- Input data
• • • • • • •
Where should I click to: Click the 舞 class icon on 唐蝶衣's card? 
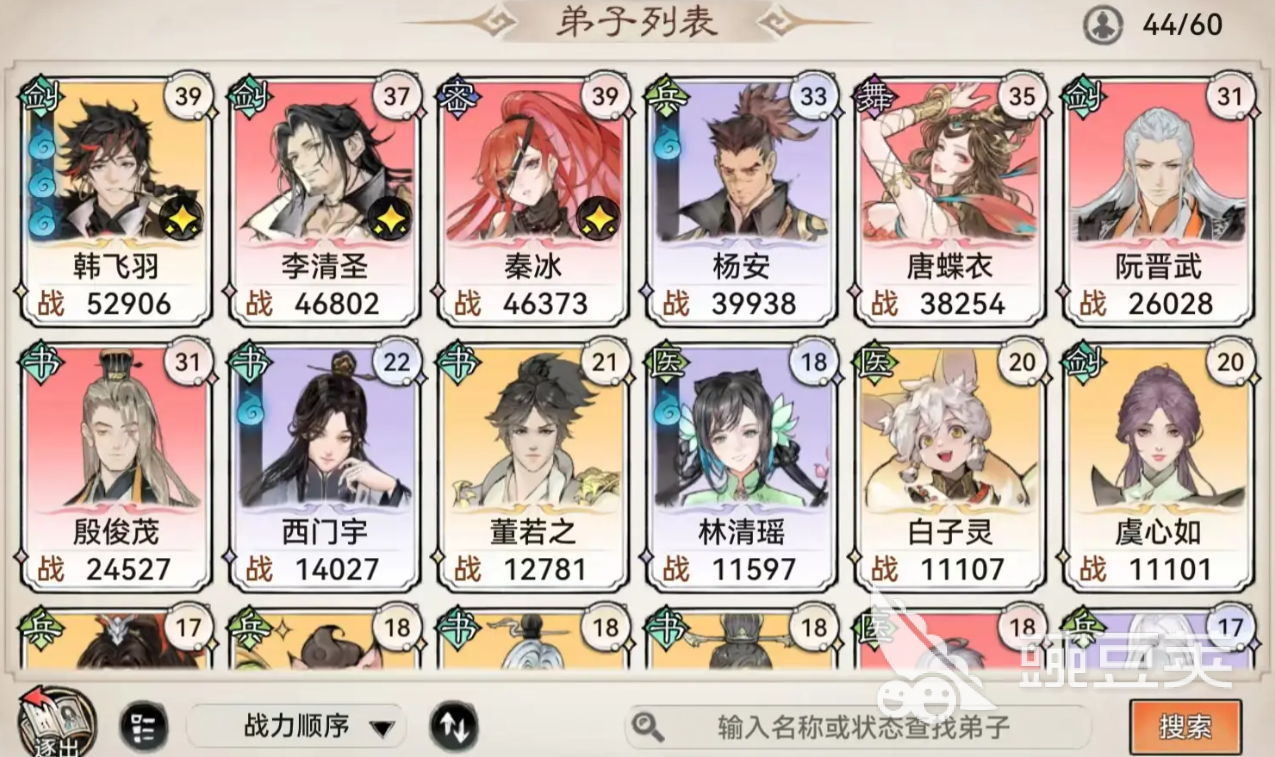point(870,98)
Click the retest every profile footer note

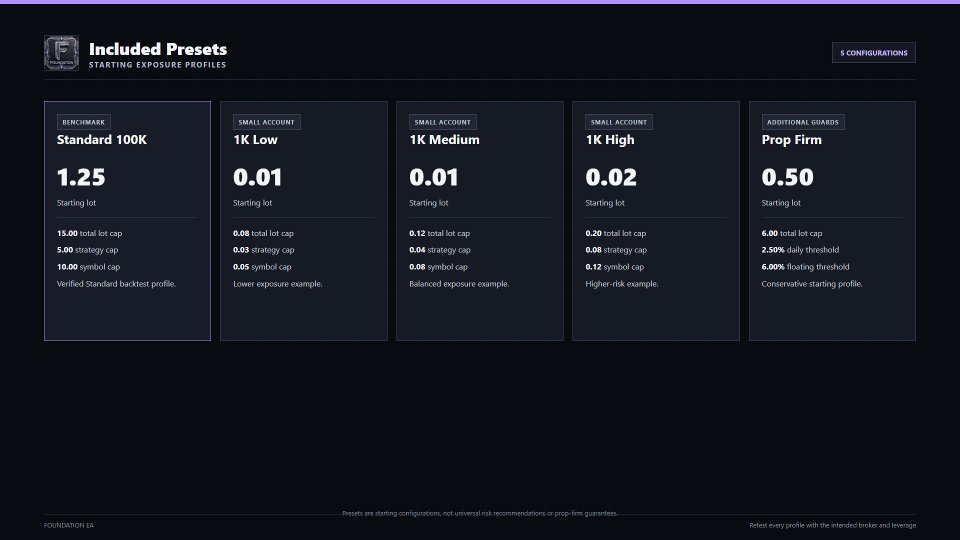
• • • • • • •
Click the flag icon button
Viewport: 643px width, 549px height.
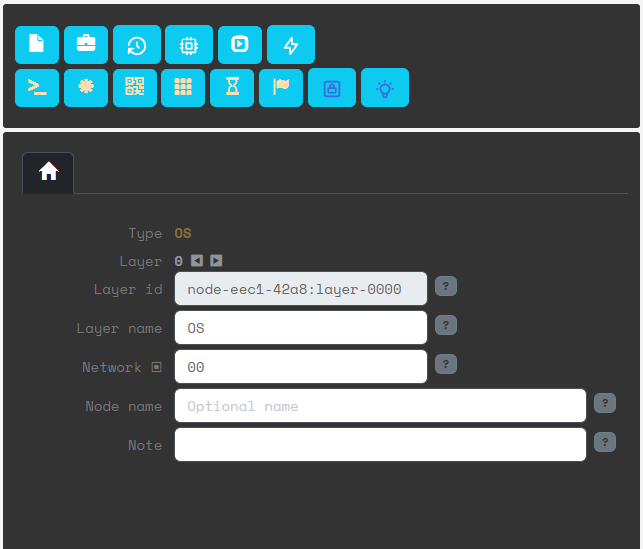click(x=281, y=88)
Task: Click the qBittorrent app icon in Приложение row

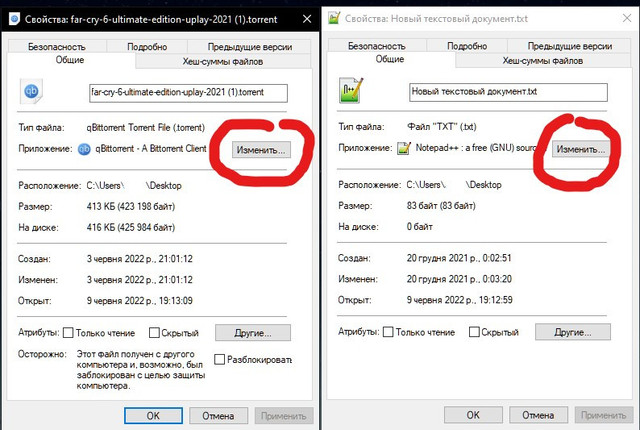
• • • • • • •
- Problem
Everything between and including the line above containing "Where should I" and the line containing "Click the retest every profile footer note" should be reproduced exactly, with pictures excluded.

- Reply
Where should I click to: Click the 舞 class icon on 唐蝶衣's card? 
point(870,98)
Click the retest every profile footer note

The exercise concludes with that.